All the pathos of industrialisation in the film is directed toward a single abstract goal: “the victory of socialism in our country”, “the victory of socialism in all countries, throughout the world”. This impulse is proclaimed as a collective drive of the entire country, yet it is represented not through the demonstration of masses, but through individualised portraits of people, as if underscoring the importance of each person in this process. In the cosmopolitan tradition typical of the 1920s, the faces that appear on screen include representatives of Africa and India, affirmed in their aspiration to cast off imperialist oppression and move toward socialism. However, in the finale, the result of industrialisation is presented as the military power of the Soviet Union, accompanied by a vigilant, warning gaze directed toward the West — it is somewhere in that direction that Soviet planes are flying.
The image of military aircraft soaring in the sky runs as a recurring motif through the next film in the programme. As one of the protagonists notes: “These are the eagles of Comrade Tymoshenko’s army” — flying to liberate the west of Ukraine and Belarus from Polish oppression. We are referring here to the documentary chronicle Liberation (1940) by Oleksandr Dovzhenko and Yuliia Solntseva, which was intended to “sanctify” the entry of the Red Army into these territories in 1939 following the signing of the Molotov–Ribbentrop Pact.
In 1939, Dovzhenko travelled to the newly annexed territories as part of an official delegation, acting both as a director and a propagandist. At the same time, throughout the entire period of the Second World War, Dzyga Vertov attempted to obtain permission to film at the frontlines, but was instead sent as far east as possible. Neither he nor his brother, cinematographer Mikhail Kaufman, were allowed not only to film, but even to save their mother, who was killed in the ghetto in the city of Bialystok. This city would appear repeatedly in Dovzhenko’s Liberation as part of Poland annexed to the Belarussian SSR.

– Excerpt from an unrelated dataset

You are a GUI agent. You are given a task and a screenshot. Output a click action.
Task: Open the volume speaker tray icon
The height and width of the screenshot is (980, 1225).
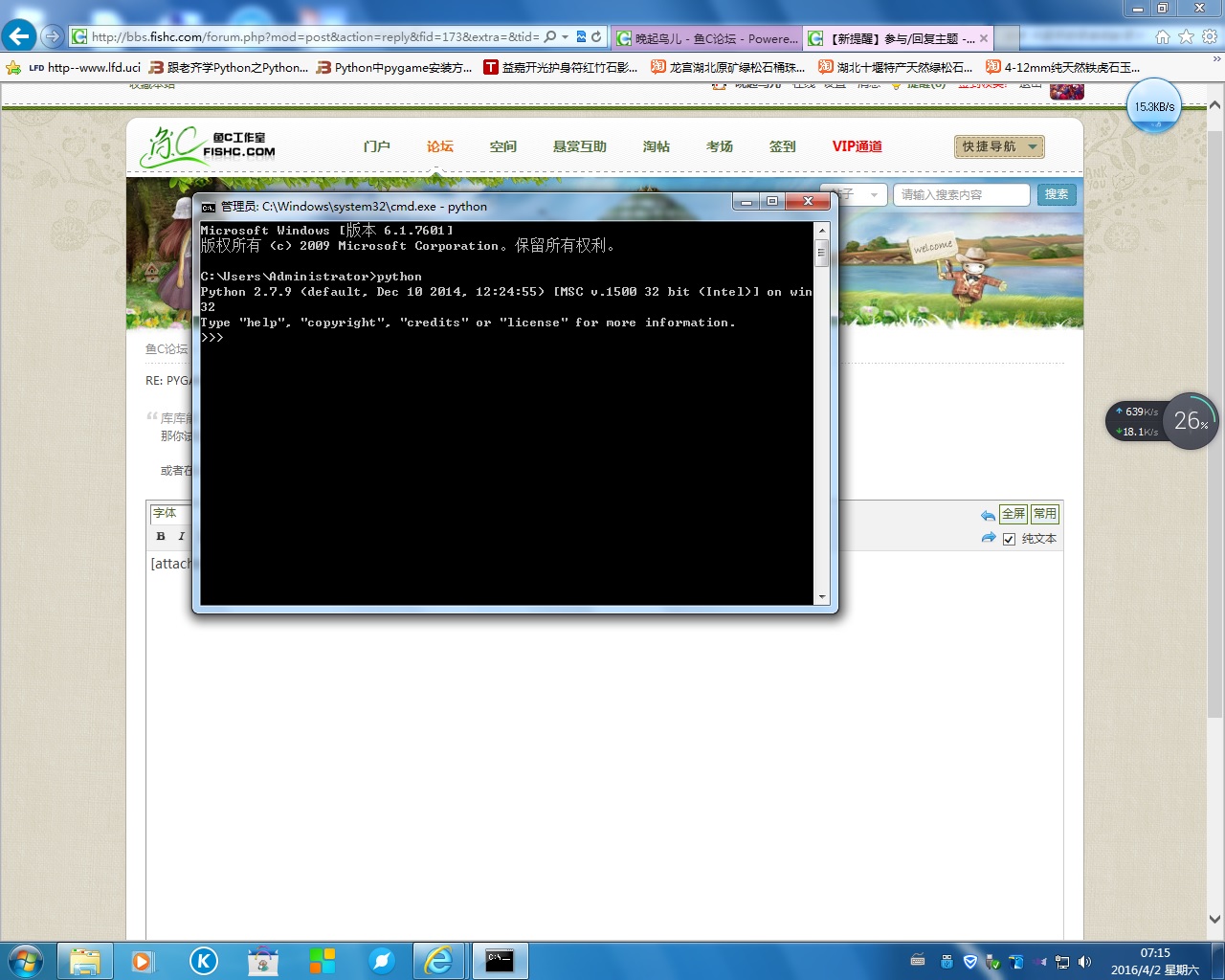pyautogui.click(x=1084, y=961)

In his diary entries and private conversations — meticulously recorded in denunciations to the security services — Dovzhenko repeatedly notes the high level of culture and quality of life in the region. Yet on screen, through voice-over narration, editing, and music, he constructs a completely different image: that of a dispossessed and rather primitive population in need of protection and tutelage. According to the film’s narrative, all the actions and thoughts of these people are directed not toward the abstract idea of socialism, but toward a single, very specific and “warm” “friend” and “protector” Joseph Stalin, who is capable of giving liberation.

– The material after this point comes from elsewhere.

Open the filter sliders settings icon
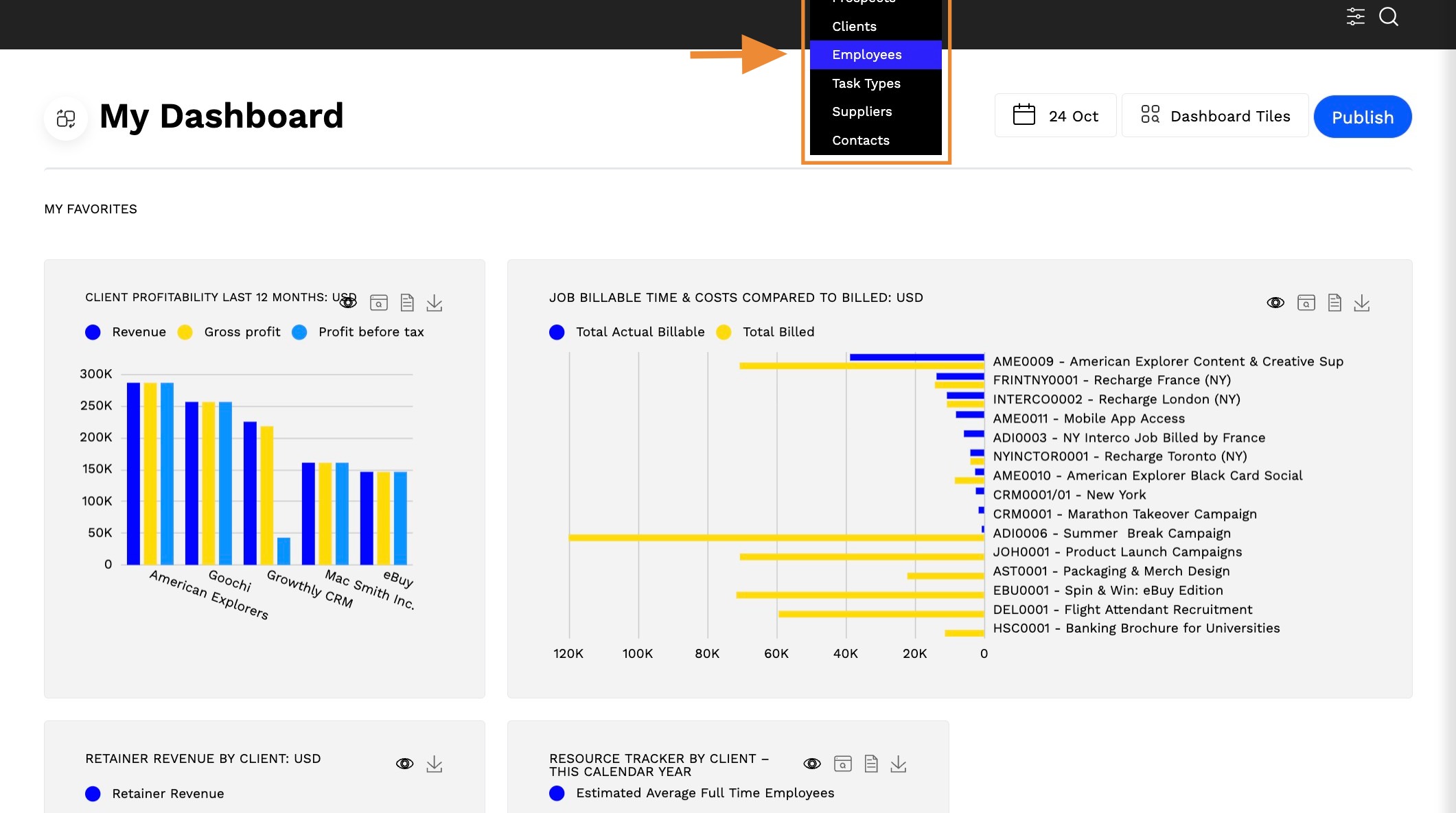This screenshot has width=1456, height=813. (1355, 16)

In this example of non-fiction cinema of the 1940s, there is no longer a place for the cosmopolitan slogans of the 1920s; instead, a narrative of the reunification of brotherly peoples into a single family is clearly and repeatedly reproduced.
At first glance, Dovzhenko creates an exemplary piece of propaganda, yet at the same time — as if deliberately for future generations — he leaves the white threads with which it is stitched. The clothing, facial expressions, and everyday life of the "dispossessed" and “oppressed” do not appear nearly as tragic without the accompanying narration; on the contrary, they suggest a fairly decent standard of living. Enthusiastic crowds move joyfully through city squares, but for some reason are accompanied by a large number of armed soldiers. From the rostrum, fiery yet carefully censored speeches are delivered, while the exalted audiences in different cities appear to be literally identical, repeated exactly.

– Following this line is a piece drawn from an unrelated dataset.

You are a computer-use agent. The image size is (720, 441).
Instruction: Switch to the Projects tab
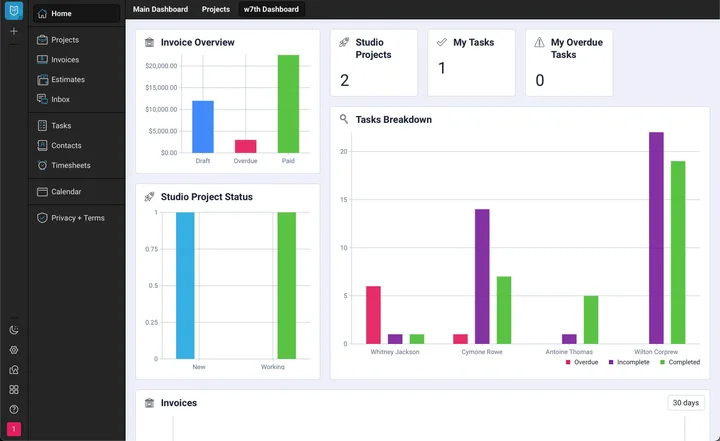pyautogui.click(x=215, y=9)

After the outbreak of the war between Nazi Germany and the Soviet Union, the film effectively disappears from the director’s filmography and from official film studies about him, becoming evidence of an uncomfortable historical period that was subsequently silenced.
Today, however, the film attracts particular interest not only as an understudied part of the artist’s legacy, but above all as material for analysing Russian colonialism in the Soviet period and the propaganda mechanisms that Russia continues to actively employ in its war against Ukraine.
Postal address
© 2025 Arsmediale — Forum of the Experimental Cinema
19/33 Yaroslaviv Val str01034 Kyiv, Ukraine

Where Is the Soviet Plane Flying? Propaganda in Non-Fiction Cinema of the 1920s and 1940s
Aliona Penzii
Researcher at the Dovzhenko Centre,
film critic and cultural manager
“An explosion. Then another… Stones and sand erupt in a fountain. Fragments fly far over the rails, over the wagons, over the crane. They rattle against the wagon under which we are hiding. They reach the dug-out grave where a Scythian has been lying for 2,000 years now… A Scythian in a grave — and cameraman Kaufman, focusing in astonishment on 2,000 years of silence.” This quote by Dzyga Vertov not only describes the filming process of The Eleventh Year (1928), but also captures the mood of watching the film remarkably well.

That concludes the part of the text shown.